_Task objective_. The records under this task must be duplicated exactly.

_Supplied records_.

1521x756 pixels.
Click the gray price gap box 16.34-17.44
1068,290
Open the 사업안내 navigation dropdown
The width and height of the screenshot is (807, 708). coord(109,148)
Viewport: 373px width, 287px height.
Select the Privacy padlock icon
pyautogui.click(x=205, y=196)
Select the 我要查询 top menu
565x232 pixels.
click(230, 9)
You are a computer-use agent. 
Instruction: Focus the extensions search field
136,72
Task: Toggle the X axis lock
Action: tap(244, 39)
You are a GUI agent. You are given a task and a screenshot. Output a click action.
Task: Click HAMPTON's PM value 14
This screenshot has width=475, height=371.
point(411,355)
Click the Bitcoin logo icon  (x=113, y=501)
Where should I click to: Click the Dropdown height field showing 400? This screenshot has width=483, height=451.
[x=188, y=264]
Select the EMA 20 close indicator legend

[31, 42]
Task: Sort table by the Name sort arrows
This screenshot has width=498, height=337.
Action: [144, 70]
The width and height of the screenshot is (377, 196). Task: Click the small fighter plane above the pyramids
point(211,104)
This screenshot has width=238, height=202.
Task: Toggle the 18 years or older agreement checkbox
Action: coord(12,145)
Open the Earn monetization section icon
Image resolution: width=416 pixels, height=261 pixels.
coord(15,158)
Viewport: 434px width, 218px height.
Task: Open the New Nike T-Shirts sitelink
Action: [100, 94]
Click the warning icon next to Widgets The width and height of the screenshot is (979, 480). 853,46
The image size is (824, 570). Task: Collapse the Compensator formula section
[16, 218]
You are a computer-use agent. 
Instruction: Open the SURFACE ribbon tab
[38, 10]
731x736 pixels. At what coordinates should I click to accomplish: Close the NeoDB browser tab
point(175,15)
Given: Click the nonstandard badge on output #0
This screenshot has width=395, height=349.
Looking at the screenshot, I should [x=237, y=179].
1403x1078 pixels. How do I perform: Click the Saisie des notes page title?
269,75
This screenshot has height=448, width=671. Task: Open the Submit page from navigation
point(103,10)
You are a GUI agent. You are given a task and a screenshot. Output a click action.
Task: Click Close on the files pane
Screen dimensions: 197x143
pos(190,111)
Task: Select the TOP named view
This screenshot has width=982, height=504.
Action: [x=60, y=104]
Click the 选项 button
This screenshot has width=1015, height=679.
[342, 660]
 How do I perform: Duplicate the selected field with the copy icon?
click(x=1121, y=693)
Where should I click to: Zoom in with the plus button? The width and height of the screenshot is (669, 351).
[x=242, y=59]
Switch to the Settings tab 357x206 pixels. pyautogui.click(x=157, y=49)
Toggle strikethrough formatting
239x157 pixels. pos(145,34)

_Expected answer_.
1521x756 pixels.
Click the gray price gap box 16.34-17.44
1068,290
Open the 사업안내 navigation dropdown
The width and height of the screenshot is (807, 708). coord(109,148)
Viewport: 373px width, 287px height.
Select the Privacy padlock icon
pyautogui.click(x=205, y=196)
Select the 我要查询 top menu
565x232 pixels.
click(230, 9)
You are a computer-use agent. 
Instruction: Focus the extensions search field
136,72
Task: Toggle the X axis lock
Action: tap(244, 39)
You are a GUI agent. You are given a task and a screenshot. Output a click action.
Task: Click HAMPTON's PM value 14
This screenshot has width=475, height=371.
point(411,355)
Click the Bitcoin logo icon  (x=113, y=501)
Where should I click to: Click the Dropdown height field showing 400? This screenshot has width=483, height=451.
[x=188, y=264]
Select the EMA 20 close indicator legend

[31, 42]
Task: Sort table by the Name sort arrows
This screenshot has width=498, height=337.
Action: [144, 70]
The width and height of the screenshot is (377, 196). Task: Click the small fighter plane above the pyramids
point(211,104)
This screenshot has width=238, height=202.
Task: Toggle the 18 years or older agreement checkbox
Action: coord(12,145)
Open the Earn monetization section icon
Image resolution: width=416 pixels, height=261 pixels.
coord(15,158)
Viewport: 434px width, 218px height.
Task: Open the New Nike T-Shirts sitelink
Action: [100, 94]
Click the warning icon next to Widgets The width and height of the screenshot is (979, 480). 853,46
The image size is (824, 570). Task: Collapse the Compensator formula section
[16, 218]
You are a computer-use agent. 
Instruction: Open the SURFACE ribbon tab
[38, 10]
731x736 pixels. At what coordinates should I click to accomplish: Close the NeoDB browser tab
point(175,15)
Given: Click the nonstandard badge on output #0
This screenshot has width=395, height=349.
Looking at the screenshot, I should [x=237, y=179].
1403x1078 pixels. How do I perform: Click the Saisie des notes page title?
269,75
This screenshot has height=448, width=671. Task: Open the Submit page from navigation
point(103,10)
You are a GUI agent. You are given a task and a screenshot. Output a click action.
Task: Click Close on the files pane
Screen dimensions: 197x143
pos(190,111)
Task: Select the TOP named view
This screenshot has width=982, height=504.
Action: [x=60, y=104]
Click the 选项 button
This screenshot has width=1015, height=679.
[342, 660]
 How do I perform: Duplicate the selected field with the copy icon?
click(x=1121, y=693)
Where should I click to: Zoom in with the plus button? The width and height of the screenshot is (669, 351).
[x=242, y=59]
Switch to the Settings tab 357x206 pixels. pyautogui.click(x=157, y=49)
Toggle strikethrough formatting
239x157 pixels. pos(145,34)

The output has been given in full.